Taking these assumptions, the ideal distributions of the sample are as follows. These distributions can be compared to a simulation that I created where change in F value (and significance of anova) can be visualised by increasing the between variance (increasing the distance between group means)
plot.normal.groups <- function(data.summary, mean, sd, label, title){
common.group.sd <- mean(data.summary$sd)
range <- seq(mean-3*sd, mean+3*sd, by = sd*0.001)
norm.dist <- data.frame(range = range, dist = dnorm(x = range, mean = mean, sd = sd))
# Plotting sampling distribution and x_bar value with cutoff
norm.aov.plot <- ggplot(data = norm.dist, aes(x = range,y = dist))
for (i in 1:nrow(data.summary)) {
norm.aov.plot <- norm.aov.plot +
stat_function(fun = dnorm, color=colors()[sample(50:100, 1)], size = 1,
args = list(mean = data.summary$mean[i], sd = common.group.sd))
}
norm.aov.plot + labs(x = label, y='Density', title = title) +
theme_minimal()+theme(legend.position="bottom")
}
set.seed(9)
mean <- mean(unemployment$rate)
sd <- sd(unemployment$rate)
plot.normal.groups(data.summary, mean, sd, 'Travel time (sec)', 'Assuming normality among response variables')
Performing Anova with
$$ H_0: \mu_{Bangalore-east} = \mu_{Mahadevpura} = \mu_{Rajeshwari-Nagar} $$
$$ H_1: Not\, all\, \mu\, are\, equal $$
# Functions used in anova-test
f.plot <- function(pop.mean=0, alpha = 0.05, f, df1, df2,
label = 'F distribution',title = 'Anova test'){
# Creating a sample F distribution
range <- seq(qf(0.0001, df1, df2), qf(0.9999, df1, df2), by = (qf(0.9999, df1, df2)-qf(0.0001, df1, df2))*0.001)
f.dist <- data.frame(range = range, dist = df(x = range, ncp = pop.mean, df1 = df1, df2 = df2)) %>%
dplyr::mutate(H0 = if_else(range <= qf(p = 1-alpha, ncp = pop.mean, df1 = df1,df2 = df2),'Retain', 'Reject'))
# Plotting sampling distribution and F value with cutoff
plot.test <- ggplot(data = f.dist, aes(x = range,y = dist)) +
geom_area(aes(fill = H0)) +
scale_color_manual(drop = TRUE, values = c('Retain' = "#00BFC4", 'Reject' = "#F8766D"), aesthetics = 'fill') +
geom_vline(xintercept = f, size = 2) +
geom_text(aes(x = f, label = paste0('F = ', round(f,3)), y = mean(dist)), colour="blue", vjust = 1.2) +
labs(x = label, y='Density', title = title) +
theme_minimal()+theme(legend.position="bottom")
plot(plot.test)
}
anva <- aov(rate ~ zoneName, unemployment)
anova.summary <- summary(anva)
print(anova.summary)
## Df Sum Sq Mean Sq F value Pr(>F)
## zoneName 2 0.01065 0.005323 3.315 0.0397 *
## Residuals 120 0.19269 0.001606
## ---
## Signif. codes: 0 '***' 0.001 '**' 0.01 '*' 0.05 '.' 0.1 ' ' 1
f.plot(f = anova.summary[[1]]$F[1], df1 = anova.summary[[1]]$Df[1], df2 = anova.summary[[1]]$Df[2])
Here \(p < \alpha\), where \(\alpha = 0.05\) Hence rejecting the Null Hypothesis.

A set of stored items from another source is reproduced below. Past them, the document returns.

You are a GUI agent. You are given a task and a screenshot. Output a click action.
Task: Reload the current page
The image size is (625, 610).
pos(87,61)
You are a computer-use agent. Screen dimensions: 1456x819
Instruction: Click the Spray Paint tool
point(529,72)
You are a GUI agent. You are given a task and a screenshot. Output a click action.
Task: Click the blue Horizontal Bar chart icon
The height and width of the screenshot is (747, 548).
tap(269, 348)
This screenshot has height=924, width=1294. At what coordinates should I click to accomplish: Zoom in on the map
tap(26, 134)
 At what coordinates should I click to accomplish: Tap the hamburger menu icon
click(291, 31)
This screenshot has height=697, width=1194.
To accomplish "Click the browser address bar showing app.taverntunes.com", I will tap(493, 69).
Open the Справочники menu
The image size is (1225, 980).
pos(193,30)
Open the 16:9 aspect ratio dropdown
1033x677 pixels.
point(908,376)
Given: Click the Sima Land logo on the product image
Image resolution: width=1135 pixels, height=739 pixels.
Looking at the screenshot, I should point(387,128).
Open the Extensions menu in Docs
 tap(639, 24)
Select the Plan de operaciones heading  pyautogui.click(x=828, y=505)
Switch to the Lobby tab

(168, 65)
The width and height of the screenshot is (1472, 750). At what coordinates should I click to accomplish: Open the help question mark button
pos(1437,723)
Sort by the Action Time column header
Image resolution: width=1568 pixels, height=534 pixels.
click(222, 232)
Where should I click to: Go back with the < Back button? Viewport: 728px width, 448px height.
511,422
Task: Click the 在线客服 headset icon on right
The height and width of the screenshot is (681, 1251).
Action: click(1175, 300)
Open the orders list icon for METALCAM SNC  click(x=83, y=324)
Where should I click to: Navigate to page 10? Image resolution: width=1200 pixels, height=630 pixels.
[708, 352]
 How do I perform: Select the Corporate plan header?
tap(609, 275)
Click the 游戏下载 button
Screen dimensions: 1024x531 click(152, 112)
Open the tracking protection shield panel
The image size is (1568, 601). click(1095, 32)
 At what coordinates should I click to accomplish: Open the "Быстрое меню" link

From this test we can observe that not all groups have same mean. But to find out which groups are similar and which are different, I am conducting a TukeyHSD test.
tukey.test <- TukeyHSD(anva)
print(tukey.test)
## Tukey multiple comparisons of means
## 95% family-wise confidence level
##
## Fit: aov(formula = rate ~ zoneName, data = unemployment)
##
## $zoneName
## diff lwr upr
## Mahadevapura-East -0.007071899 -0.02917267 0.015028872
## Rajarajeswari Nagar-East -0.026768634 -0.05154855 -0.001988723
## Rajarajeswari Nagar-Mahadevapura -0.019696735 -0.04934803 0.009954561
## p adj
## Mahadevapura-East 0.7285538
## Rajarajeswari Nagar-East 0.0309193
## Rajarajeswari Nagar-Mahadevapura 0.2597730
# Plot pairwise TukeyHSD comparisons and color by significance level
tukey.df <- as.data.frame(tukey.test$zoneName)
tukey.df$pair = rownames(tukey.df)
ggplot(tukey.df, aes(colour=cut(`p adj`, c(0, 0.01, 0.05, 1),
label=c("p<0.01","p<0.05","Non-Sig")))) +
geom_hline(yintercept=0, lty="11", colour="grey30") +
geom_errorbar(aes(pair, ymin=lwr, ymax=upr), width=0.2) +
geom_point(aes(pair, diff)) +
labs(x = 'Groups', y='Density', colour="", title = 'Tukey HSD Test') +
theme_minimal()+theme(legend.position="bottom")
From this test we can see that there is significant difference (with \(\alpha = 0.05\) confidence) between Rajeshwari Nagar and Bangalore East.